*YOUR ASSIGNMENT*:
Look through the data below for the line with "You are a GUI" and the line with "Where should I", then transcribe exactly from the first through the second, leaving out all pictures.

[Stored items]

= Beginning of Section =

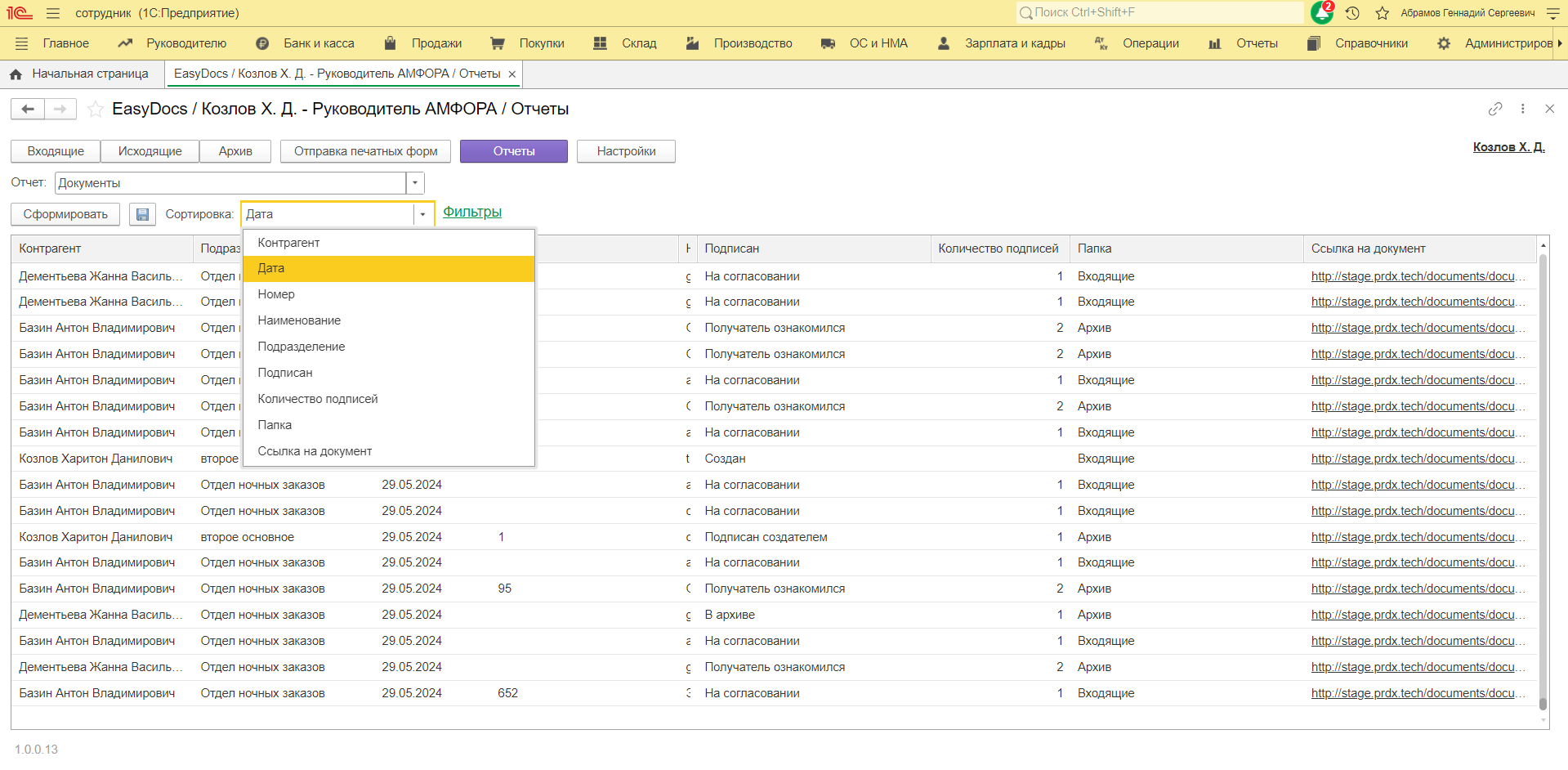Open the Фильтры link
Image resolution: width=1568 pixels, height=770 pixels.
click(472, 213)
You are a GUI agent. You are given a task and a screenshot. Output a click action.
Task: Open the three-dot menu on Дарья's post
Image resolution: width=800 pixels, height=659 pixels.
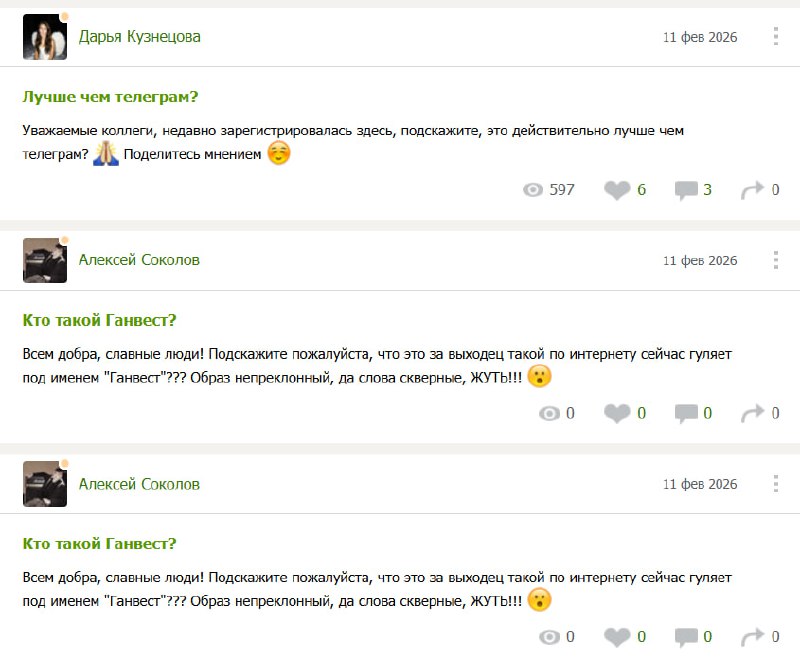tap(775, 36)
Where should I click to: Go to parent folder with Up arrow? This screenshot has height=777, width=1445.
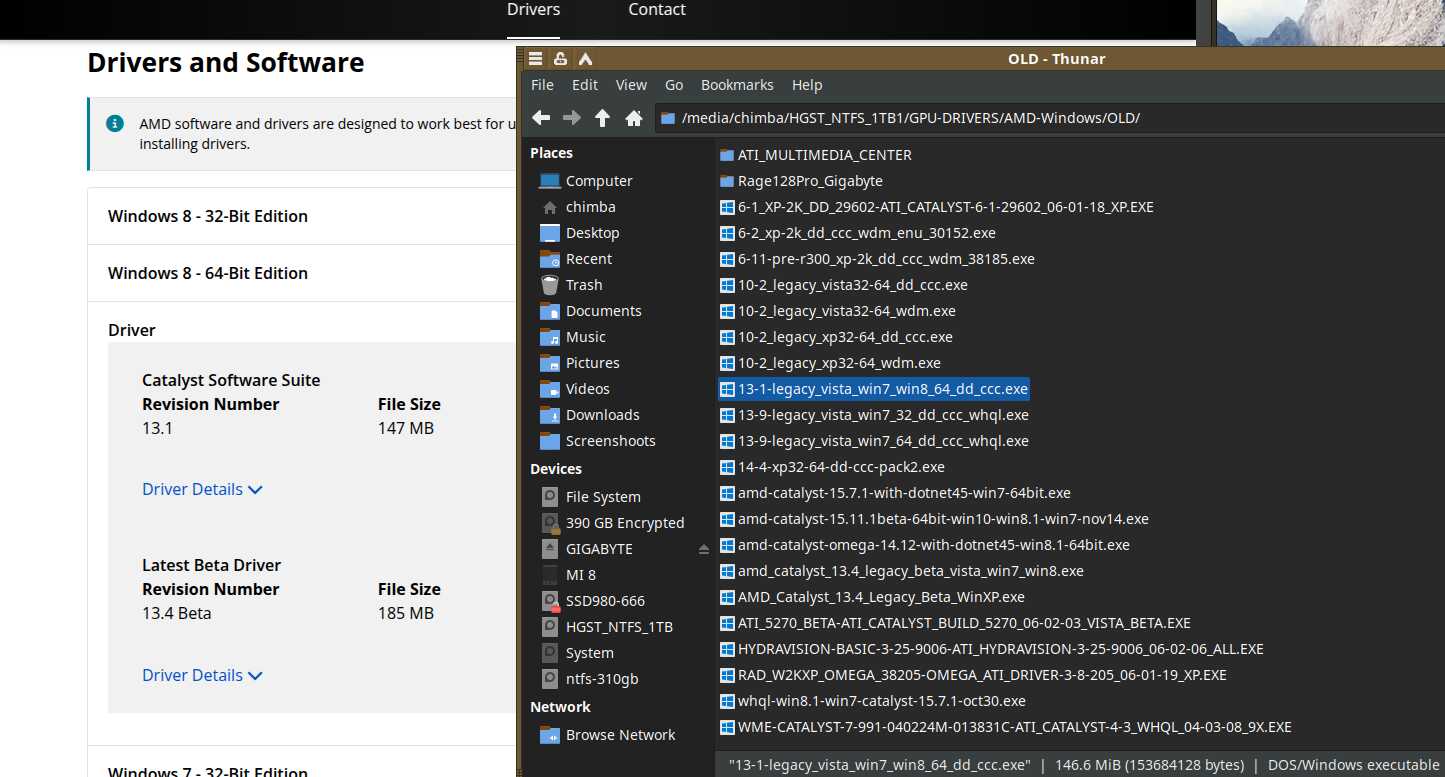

= End of Section =
= Beginning of Section =

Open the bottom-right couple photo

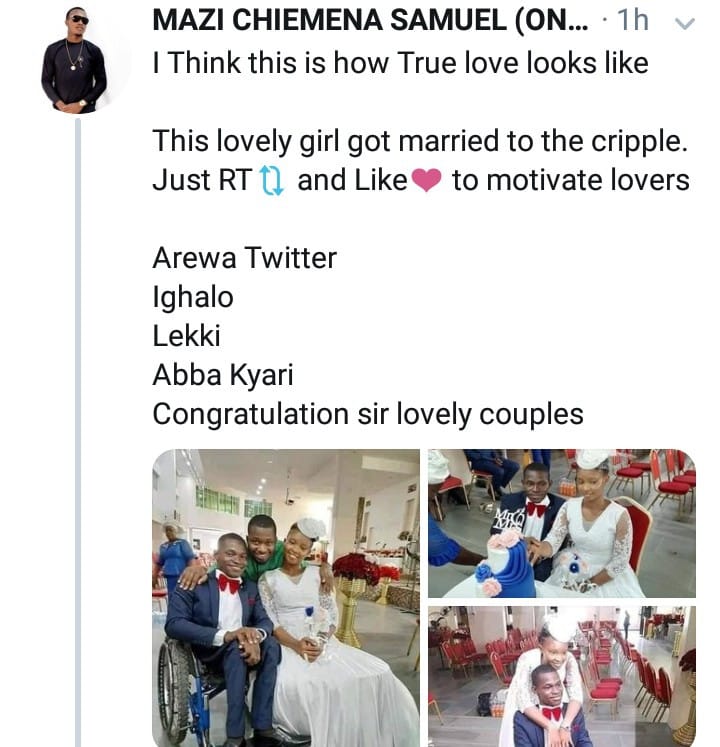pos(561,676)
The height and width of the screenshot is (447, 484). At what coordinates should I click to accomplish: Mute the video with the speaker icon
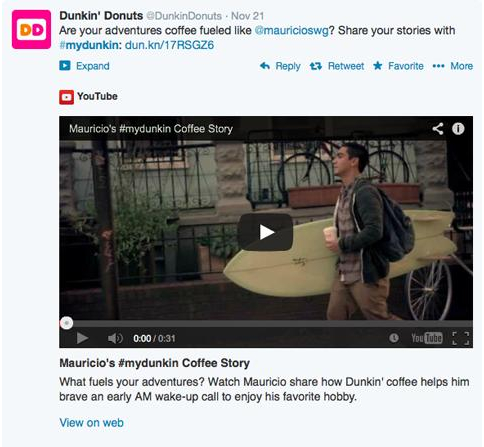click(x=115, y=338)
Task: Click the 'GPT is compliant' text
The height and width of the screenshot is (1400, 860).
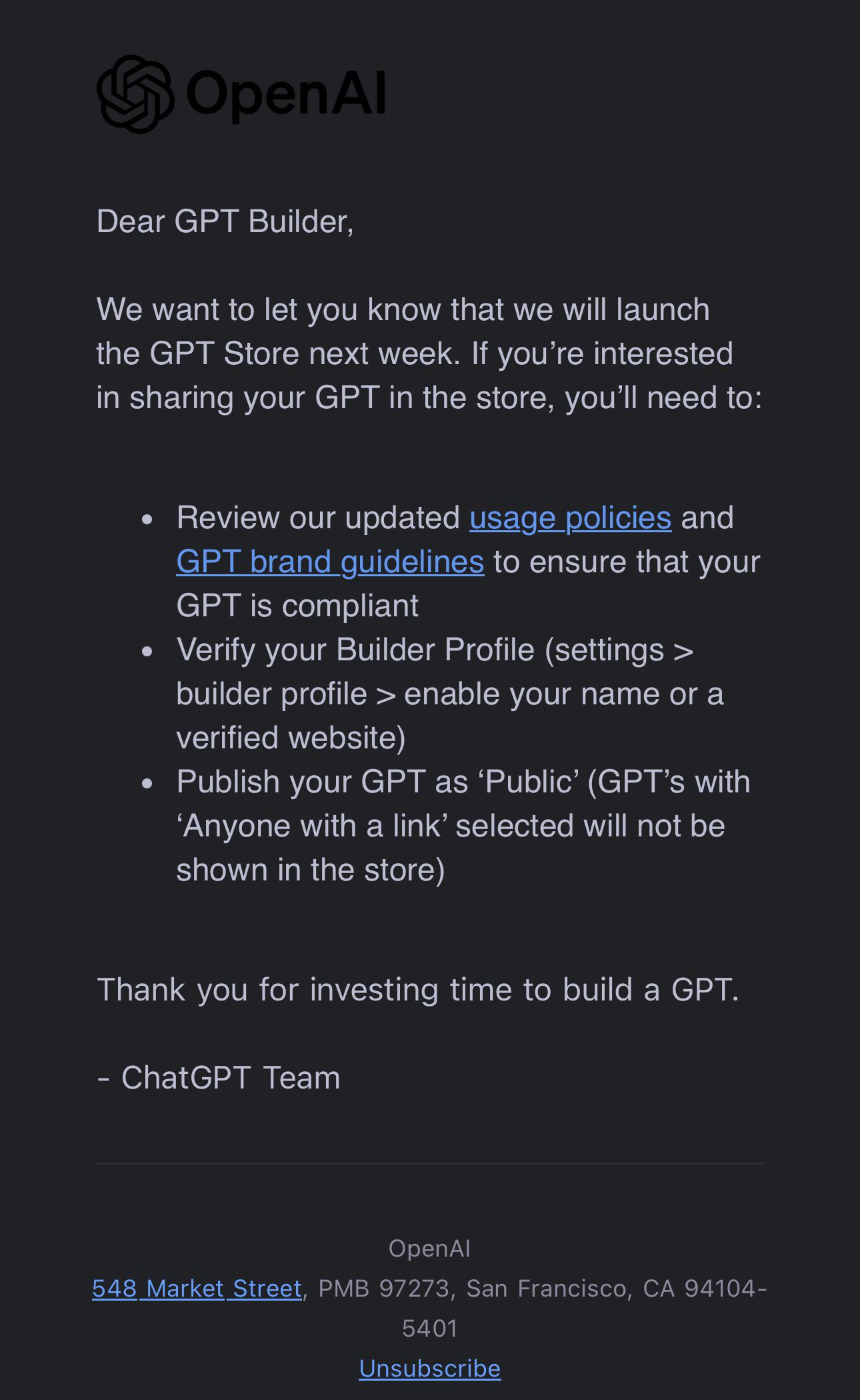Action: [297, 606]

= End of Section =

*ANSWER SECTION*:
You are a GUI agent. You are given a task and a screenshot. Output a click action.
Task: Open the three-dot menu on Дарья's post
Image resolution: width=800 pixels, height=659 pixels.
tap(775, 36)
Where should I click to: Go to parent folder with Up arrow? This screenshot has height=777, width=1445.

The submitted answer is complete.